[Rows from a pointing dataset]
⁂

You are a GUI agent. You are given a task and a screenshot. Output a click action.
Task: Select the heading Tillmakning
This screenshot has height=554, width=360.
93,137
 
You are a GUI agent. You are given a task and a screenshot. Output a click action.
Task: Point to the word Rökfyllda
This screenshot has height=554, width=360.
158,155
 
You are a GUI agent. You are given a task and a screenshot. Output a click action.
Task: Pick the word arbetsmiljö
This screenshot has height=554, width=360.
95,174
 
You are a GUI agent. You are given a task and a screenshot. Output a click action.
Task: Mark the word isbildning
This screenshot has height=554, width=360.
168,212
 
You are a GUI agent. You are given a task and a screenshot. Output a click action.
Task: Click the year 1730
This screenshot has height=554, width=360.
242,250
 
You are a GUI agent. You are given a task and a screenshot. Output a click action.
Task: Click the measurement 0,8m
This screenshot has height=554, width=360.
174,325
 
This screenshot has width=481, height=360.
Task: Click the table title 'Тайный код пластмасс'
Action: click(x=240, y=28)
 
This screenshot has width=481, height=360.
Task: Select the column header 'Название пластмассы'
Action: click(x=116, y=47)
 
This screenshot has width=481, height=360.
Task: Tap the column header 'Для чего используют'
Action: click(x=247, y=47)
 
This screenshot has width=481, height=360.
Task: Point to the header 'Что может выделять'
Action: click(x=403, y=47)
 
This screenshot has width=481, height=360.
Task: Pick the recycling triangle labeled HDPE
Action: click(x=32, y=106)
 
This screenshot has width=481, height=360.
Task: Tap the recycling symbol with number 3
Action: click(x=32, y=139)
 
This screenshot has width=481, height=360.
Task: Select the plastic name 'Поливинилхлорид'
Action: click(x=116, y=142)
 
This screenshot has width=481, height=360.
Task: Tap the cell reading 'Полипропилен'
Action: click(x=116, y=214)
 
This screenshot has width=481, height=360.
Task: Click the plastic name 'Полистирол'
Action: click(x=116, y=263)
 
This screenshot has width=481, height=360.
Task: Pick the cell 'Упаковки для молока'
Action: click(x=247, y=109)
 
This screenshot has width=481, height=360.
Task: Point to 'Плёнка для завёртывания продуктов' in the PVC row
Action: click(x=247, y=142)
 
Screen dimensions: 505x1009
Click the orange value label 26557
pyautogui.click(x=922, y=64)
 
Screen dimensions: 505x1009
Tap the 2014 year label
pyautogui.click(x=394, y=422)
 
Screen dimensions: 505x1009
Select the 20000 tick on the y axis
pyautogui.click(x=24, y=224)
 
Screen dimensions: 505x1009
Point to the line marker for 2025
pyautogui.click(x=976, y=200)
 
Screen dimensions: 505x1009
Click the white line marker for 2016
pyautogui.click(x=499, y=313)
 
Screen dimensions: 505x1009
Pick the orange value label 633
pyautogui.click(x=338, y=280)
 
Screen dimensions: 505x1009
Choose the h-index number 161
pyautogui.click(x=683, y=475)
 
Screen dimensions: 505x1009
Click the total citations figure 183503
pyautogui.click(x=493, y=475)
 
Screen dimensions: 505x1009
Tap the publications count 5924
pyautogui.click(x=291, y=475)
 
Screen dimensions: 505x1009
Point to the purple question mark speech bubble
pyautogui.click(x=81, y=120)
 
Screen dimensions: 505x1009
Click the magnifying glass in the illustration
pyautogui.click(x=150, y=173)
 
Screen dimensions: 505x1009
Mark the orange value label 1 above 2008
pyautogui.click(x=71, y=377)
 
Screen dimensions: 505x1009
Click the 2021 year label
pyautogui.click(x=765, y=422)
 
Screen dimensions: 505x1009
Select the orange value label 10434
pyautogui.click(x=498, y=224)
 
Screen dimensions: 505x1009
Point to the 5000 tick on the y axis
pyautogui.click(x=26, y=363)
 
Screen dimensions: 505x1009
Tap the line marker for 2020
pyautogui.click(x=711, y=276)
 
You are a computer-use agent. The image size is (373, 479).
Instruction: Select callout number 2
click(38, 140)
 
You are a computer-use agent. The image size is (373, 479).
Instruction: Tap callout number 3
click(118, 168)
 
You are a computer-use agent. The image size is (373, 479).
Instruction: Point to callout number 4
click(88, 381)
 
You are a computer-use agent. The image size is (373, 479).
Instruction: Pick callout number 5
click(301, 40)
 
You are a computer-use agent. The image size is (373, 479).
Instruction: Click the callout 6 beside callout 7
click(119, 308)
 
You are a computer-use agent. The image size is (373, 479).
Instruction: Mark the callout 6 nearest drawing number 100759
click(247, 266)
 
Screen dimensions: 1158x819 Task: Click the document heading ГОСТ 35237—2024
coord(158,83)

⁂

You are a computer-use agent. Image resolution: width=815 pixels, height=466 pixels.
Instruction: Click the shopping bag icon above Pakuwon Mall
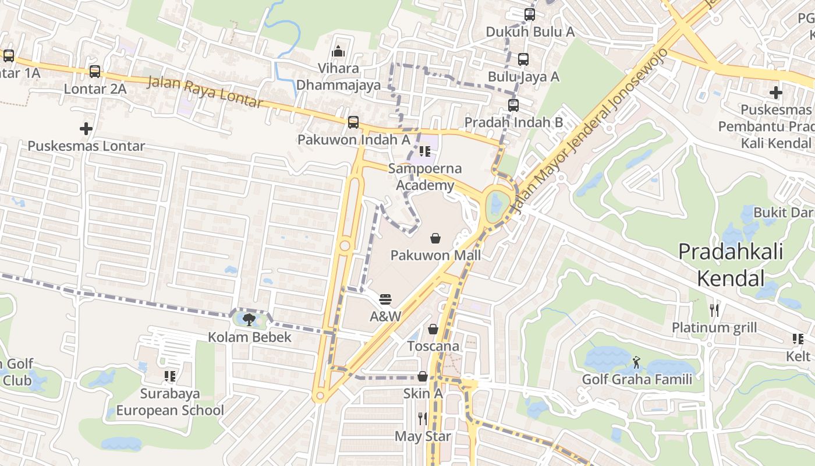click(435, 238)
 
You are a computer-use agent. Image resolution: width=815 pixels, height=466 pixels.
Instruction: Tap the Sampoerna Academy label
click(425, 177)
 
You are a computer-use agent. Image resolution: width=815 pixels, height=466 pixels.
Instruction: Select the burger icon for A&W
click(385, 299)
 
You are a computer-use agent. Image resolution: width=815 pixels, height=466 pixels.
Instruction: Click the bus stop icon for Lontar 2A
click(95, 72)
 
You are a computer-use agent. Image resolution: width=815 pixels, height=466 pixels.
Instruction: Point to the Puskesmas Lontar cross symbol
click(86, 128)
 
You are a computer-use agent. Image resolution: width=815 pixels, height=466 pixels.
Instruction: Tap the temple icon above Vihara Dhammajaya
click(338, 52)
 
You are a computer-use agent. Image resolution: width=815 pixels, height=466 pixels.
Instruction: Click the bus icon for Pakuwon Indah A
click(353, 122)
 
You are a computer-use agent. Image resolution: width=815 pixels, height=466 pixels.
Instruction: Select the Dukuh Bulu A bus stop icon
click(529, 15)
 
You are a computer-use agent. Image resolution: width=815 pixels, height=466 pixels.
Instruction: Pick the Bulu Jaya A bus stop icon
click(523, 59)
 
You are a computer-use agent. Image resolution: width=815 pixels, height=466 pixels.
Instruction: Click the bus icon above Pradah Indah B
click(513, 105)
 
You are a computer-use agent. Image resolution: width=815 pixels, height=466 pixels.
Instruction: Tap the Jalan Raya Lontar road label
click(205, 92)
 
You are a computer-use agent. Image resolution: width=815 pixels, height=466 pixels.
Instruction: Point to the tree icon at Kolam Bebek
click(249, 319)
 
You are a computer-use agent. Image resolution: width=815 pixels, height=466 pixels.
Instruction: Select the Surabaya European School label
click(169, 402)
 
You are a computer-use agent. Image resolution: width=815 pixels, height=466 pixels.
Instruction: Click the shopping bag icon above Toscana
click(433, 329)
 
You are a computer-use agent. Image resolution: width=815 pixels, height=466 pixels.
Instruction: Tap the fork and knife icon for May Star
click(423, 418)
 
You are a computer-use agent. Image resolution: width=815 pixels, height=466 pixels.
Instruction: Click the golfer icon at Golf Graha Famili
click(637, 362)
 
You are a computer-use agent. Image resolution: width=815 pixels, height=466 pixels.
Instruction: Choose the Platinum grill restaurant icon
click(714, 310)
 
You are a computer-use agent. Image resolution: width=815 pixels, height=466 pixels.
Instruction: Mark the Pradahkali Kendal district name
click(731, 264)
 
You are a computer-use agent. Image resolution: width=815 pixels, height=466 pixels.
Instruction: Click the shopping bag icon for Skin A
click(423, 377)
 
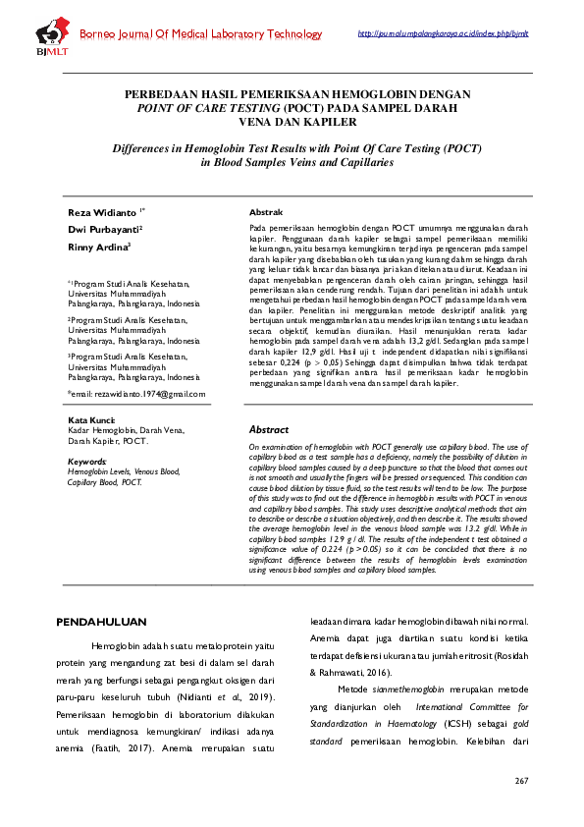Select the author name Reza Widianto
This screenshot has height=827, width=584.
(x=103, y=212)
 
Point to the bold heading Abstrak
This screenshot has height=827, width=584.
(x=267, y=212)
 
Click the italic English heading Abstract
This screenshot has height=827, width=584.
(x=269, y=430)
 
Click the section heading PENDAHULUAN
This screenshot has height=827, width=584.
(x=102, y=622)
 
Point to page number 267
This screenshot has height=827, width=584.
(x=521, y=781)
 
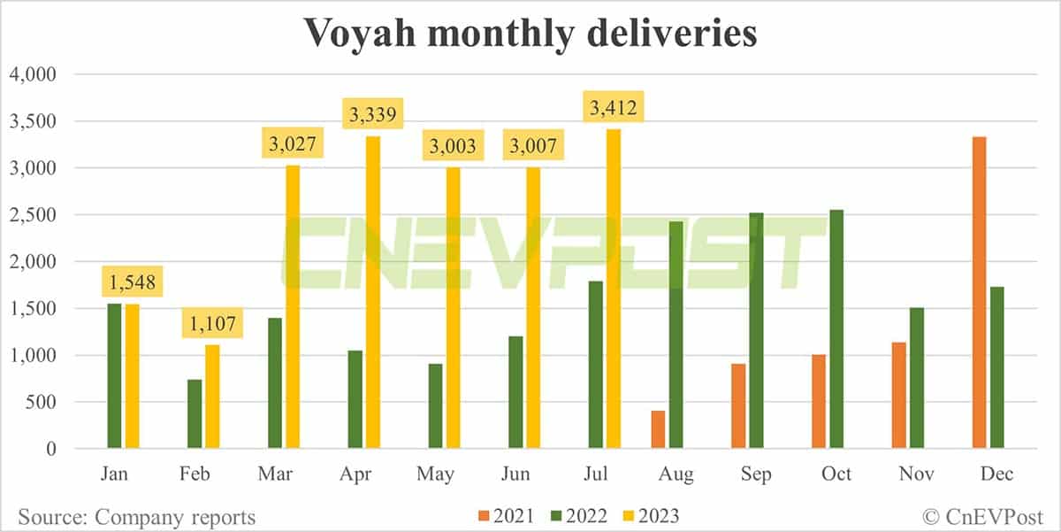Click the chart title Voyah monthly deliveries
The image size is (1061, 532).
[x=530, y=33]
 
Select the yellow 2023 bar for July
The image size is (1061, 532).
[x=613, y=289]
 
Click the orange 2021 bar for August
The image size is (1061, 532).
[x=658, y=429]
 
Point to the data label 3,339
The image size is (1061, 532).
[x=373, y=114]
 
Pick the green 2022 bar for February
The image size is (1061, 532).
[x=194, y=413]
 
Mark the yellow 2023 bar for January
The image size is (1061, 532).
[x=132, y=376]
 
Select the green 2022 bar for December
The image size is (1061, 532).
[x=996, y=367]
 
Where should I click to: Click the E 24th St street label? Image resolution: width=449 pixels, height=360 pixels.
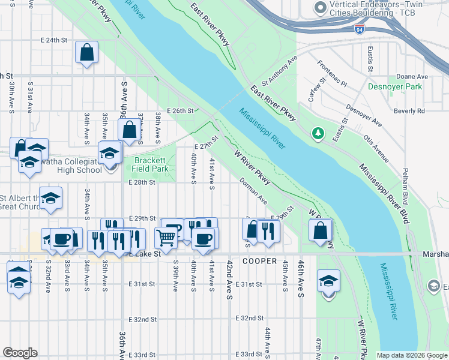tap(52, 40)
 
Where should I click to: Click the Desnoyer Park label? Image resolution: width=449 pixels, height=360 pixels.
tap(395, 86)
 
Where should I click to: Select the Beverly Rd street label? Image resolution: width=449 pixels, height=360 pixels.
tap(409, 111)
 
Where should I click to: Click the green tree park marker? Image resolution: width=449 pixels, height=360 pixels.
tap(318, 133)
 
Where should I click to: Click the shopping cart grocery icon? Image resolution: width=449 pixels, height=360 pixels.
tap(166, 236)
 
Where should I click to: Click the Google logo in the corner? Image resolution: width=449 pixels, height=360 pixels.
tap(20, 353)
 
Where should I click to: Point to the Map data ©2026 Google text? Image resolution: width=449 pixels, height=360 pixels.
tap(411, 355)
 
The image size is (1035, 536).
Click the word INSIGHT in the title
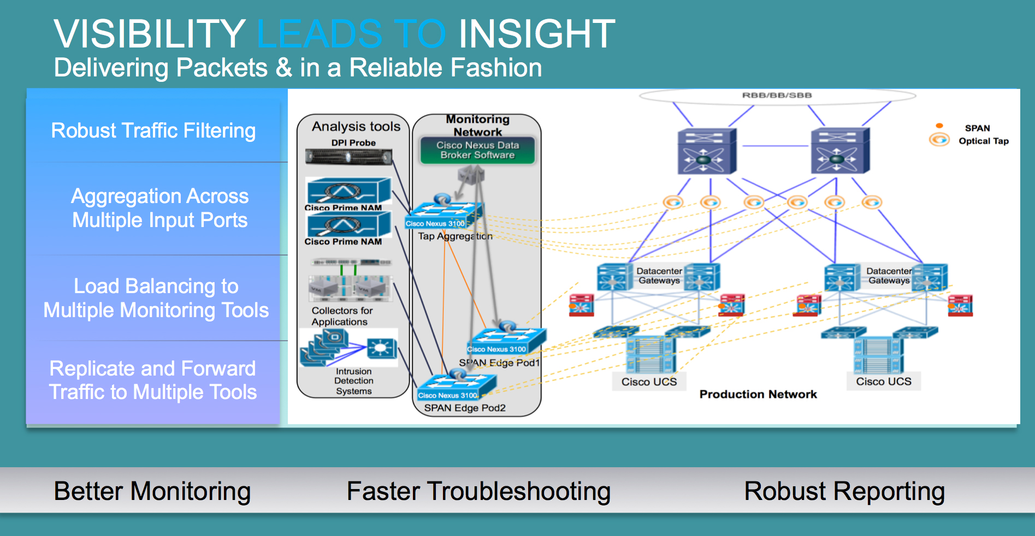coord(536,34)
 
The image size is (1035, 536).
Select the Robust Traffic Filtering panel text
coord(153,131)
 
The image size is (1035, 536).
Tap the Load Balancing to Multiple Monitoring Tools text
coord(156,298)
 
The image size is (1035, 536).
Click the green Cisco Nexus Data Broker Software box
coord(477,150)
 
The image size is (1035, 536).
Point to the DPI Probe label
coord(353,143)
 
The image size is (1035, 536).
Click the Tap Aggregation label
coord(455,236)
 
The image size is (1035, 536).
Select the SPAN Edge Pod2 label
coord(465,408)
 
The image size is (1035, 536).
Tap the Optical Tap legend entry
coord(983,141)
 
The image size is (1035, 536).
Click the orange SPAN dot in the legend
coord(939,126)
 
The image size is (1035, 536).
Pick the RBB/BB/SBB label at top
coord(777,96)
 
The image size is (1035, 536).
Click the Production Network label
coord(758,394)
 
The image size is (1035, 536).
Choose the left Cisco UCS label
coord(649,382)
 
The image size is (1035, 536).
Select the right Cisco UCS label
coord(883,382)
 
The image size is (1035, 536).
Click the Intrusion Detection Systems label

⁂

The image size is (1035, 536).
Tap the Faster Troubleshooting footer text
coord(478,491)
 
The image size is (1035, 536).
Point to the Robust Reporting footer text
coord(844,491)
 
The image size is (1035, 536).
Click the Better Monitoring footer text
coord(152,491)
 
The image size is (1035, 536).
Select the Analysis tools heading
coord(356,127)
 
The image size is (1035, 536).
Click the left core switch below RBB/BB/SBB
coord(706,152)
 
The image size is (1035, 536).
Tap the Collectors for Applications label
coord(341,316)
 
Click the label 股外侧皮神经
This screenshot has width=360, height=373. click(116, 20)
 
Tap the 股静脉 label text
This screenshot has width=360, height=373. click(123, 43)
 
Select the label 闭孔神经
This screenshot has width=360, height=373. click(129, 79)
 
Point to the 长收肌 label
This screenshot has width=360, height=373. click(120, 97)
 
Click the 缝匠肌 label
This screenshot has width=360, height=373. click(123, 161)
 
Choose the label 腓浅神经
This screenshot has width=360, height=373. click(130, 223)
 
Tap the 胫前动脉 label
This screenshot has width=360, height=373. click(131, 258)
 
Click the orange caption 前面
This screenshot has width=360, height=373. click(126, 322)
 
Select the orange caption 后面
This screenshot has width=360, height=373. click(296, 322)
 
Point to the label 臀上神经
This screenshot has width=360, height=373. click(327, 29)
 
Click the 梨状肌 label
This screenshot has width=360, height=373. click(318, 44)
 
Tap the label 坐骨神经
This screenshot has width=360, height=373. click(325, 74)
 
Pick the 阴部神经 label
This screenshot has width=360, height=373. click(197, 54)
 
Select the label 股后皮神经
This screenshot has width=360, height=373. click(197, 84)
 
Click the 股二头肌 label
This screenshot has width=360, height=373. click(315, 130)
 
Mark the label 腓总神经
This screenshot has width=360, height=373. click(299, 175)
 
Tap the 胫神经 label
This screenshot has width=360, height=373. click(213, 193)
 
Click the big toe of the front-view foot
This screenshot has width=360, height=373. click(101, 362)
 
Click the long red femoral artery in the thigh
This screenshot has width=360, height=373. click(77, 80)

⁂

● What you need to do
Please rewrite the rows starting with the line containing "Click the chart" and going on through the line containing "[x=658, y=429]", replacing "bar" with "column" and changing nothing else. Leave the pictures out of your answer.

● Task answer
Click the chart title Voyah monthly deliveries
The image size is (1061, 532).
[x=530, y=33]
 
Select the yellow 2023 column for July
The image size is (1061, 532).
[x=613, y=289]
 
Click the orange 2021 column for August
The image size is (1061, 532).
[x=658, y=429]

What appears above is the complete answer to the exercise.